Rien dans son apparence ni son langage ne laisserait deviner que ce passionné d'informatique a passé 21 ans dans une yeshiva très stricte de Jérusalem, totalement coupé du monde moderne. Dans cet univers, dit-il, tout est conçu « pour qu'aucun doute, même minime, ne puisse s'infiltrer » et remette en question la doctrine religieuse.
Le doute a pourtant gagné ce brillant talmudiste. « Ça s'est passé un samedi soir, à la fin du shabbat. Je n'ai pas réussi à retourner à la yeshiva et je n'arrivais pas à comprendre pourquoi », raconte-t-il à l'AFP.
Aucune notion d'histoire
Mais le plus dur était à venir pour Yaakov, qui a dû se battre pour s'intégrer dans le système universitaire israélien, très élitiste, avec un bagage plus que limité : le niveau en maths d'un enfant de 10 ans, un anglais limité à l'alphabet et aucune notion d'histoire, de géographie ou de sciences.
Avec 300 autres anciens ultraorthodoxes, il s'est engagé au sein de « Sortis pour changer », une association qui dispense, entre autres, des cours à ces jeunes désireux de s'intégrer dans une société moderne à l'écart de laquelle ils ont grandi.
Avec ses compagnons de galère, il a surtout lancé une procédure en justice. Ils exigent des réparations financières de l'État, qui finance à 75 % le système éducatif ultraorthodoxe sans aucune supervision sur ses programmes dispensés à près de 400 000 élèves.
« Ce qu'on étudie à la yeshiva? La Torah et tous ses commentaires. Et c'est à peu près tout », résume, plutôt amer, Yossi David, qui a passé 21 ans dans le brouhaha de ces salles d'études où, alignés derrière des pupitres et penchés sur les livres sacrés, les élèves étudient du petit matin au soir.
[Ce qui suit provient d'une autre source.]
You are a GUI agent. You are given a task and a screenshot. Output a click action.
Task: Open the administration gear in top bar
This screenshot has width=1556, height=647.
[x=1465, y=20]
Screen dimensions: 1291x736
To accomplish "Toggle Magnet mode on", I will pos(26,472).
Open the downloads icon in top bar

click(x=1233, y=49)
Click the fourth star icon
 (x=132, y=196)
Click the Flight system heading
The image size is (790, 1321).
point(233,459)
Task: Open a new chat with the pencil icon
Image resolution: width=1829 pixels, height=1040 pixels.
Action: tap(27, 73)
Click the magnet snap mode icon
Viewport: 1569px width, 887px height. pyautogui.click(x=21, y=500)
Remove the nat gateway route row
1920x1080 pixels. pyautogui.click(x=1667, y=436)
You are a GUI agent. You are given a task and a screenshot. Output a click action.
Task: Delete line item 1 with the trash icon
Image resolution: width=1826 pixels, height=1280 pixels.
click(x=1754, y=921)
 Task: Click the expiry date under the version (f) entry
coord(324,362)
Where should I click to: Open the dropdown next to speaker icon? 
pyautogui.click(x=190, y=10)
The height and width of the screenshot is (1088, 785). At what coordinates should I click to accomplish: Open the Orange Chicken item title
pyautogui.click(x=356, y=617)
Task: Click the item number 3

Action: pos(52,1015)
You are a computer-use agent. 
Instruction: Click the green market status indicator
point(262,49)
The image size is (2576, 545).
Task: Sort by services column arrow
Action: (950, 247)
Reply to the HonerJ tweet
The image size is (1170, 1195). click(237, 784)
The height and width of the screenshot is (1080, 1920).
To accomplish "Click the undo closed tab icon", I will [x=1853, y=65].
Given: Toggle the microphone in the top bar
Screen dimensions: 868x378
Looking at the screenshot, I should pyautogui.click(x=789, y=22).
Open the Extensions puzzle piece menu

Les filles – qui ont leurs propres écoles talmudiques, les « midrasha » – bénéficient de l'enseignement des matières « profanes » – comme les mathématiques, l'histoire, les sciences et les langues –, mais n'atteignent jamais le niveau nécessaire à l'entrée à l'université. Une politique intentionnelle, selon celles qui en sont sorties.
« Ne pas évoluer »
« L'éducation à la yeshiva, c'est une éducation semblable à celle que l'on trouvait en Europe de l'Est il y a plus de 200 ans et son but ultime est de ne pas évoluer », explique à l'AFP Yossi David. « J'ai été privé de connaissances, d'esprit critique, de capacité de raisonnement, d'écriture ou de création », accuse celui qui a décroché son bac à 25 ans, grâce à des cours du soir qu'il finançait en travaillant jour et nuit. Idem pour sa préparation aux examens d'entrée à la prestigieuse Université hébraïque de Jérusalem où, à 32 ans, il est désormais enseignant-chercheur en communication politique.
Son étonnant parcours a été ponctué d'incroyables révélations. Comme ce jour où il a compris que l'hébreu qu'il utilisait, sa langue maternelle, n'était pas le même que l'hébreu moderne des autres Israéliens.
Si ces anecdotes le font aujourd'hui sourire, l'idée que des dizaines de milliers d'enfants continuent d'être privés, avec la complicité de l'État, d'une éducation basique lui « fait mal ».
« Nous savons qu'il sera très compliqué de rendre vraiment justice à tous ces enfants », assure l'ancien talmudiste. Au moins « nous voulons essayer ».